La subida del yen, otra amenaza para la Bolsa.

En 1864, en plena Guerra de Secesión en EEUU, las tropas del general John Sedgwick estaban preocupadas por las noticias que indicaban que había varios francotiradores enemigos emboscados. Sedgwick decidió dar un ejemplo de valor a sus soldados, se subió a una pequeña ondulación del terreno y gritó moviendo los brazos: 'Están tan lejos que no podrían dar ni a un elefante'... Fueran sus últimas palabras, pues en ese mismo instante, sin dejarle terminar la frase, una bala le atravesó la cabeza.
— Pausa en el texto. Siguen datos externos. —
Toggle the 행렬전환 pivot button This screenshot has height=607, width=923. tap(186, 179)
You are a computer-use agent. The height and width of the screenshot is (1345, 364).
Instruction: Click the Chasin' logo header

Muchos analistas piensan que las Bolsas emularon, en esta turbulenta semana de pesadilla, al general Sedgwick. Parecía que los soportes mayores de largo plazo en los 13.000 puntos del Ibex estaban lejanos; sin embargo, como podemos ver en el gráfico de la derecha, fue decirlo y en un solo día fueron atravesados a la baja, fulminados de un balazo. Además del temor a la recesión y la crisis de crédito, había otros francotiradores vendedores apostados, con nombre y apellidos, como hemos conocido en la rocambolesca historia de la semana, según la cual un trader suicida de Société Générale perdió casi 5.000 millones de euros, posición que tuvo que ser cerrada por el banco en los primeros días, posiblemente contribuyendo al desplome general que luego fue seguido de un rebote no menos brutal.

La situación es complejísima, y otro francotirador apostado tiene mucho que ver en la formación del gráfico de la semana, aunque no lo parezca. Estamos hablando del gráfico del euro contra el yen. ¿Qué tiene que ver algo tan extraño y alejado de nuestra vida cotidiana con el desplome de las Bolsas? Pues mucho más de lo que parece.

Si se fijan, la primera línea de soporte está en 158, que el euro lo perdió frente al yen en la semana previa al desplome. Y ahí otro de los francotiradores comenzó a disparar el lunes. ¿Por qué? Porque la pérdida supuso que importantes hedge funds y grandes inversores que tenían compradas acciones -entre otros activos-, financiadas en préstamos en yenes que tienen los tipos muy bajos (algo muy de moda entre las manos fuertes), ante la depreciación de la divisa tuvieran que cerrar rápido tanto el crédito como las acciones europeas compradas con dichos préstamos. Dicen los operadores que este fenómeno se dispararía de manera muy violenta y sería muy perjudicial para las Bolsas si se perdiera el soporte mayor en 150. Algo similar sucede con el franco frente al euro (tienen el gráfico a la derecha).

Algunos piden árnica al BCE. Curioso como a finales del 2000 ni el BCE ni la Fed se daban cuenta de la crisis que se avecinaba a nivel mundial. De hecho, el BCE estaba en pleno ciclo de subida de tipos, que duró hasta el 5 de octubre; no reaccionó a la agresiva bajada de tipos de la Fed de primeros de año del 2001, igual que ahora; y no inició el ciclo de bajadas de tipos hasta el 10 de mayo de 2001, viéndose obligado a actuar con rapidez. ¿Sucederá lo mismo? Tras estas turbulencias gigantescas, el mejor consejo para el inversor medio parece seguir siendo el esperar fuera hasta ver si de verdad se calman las cosas.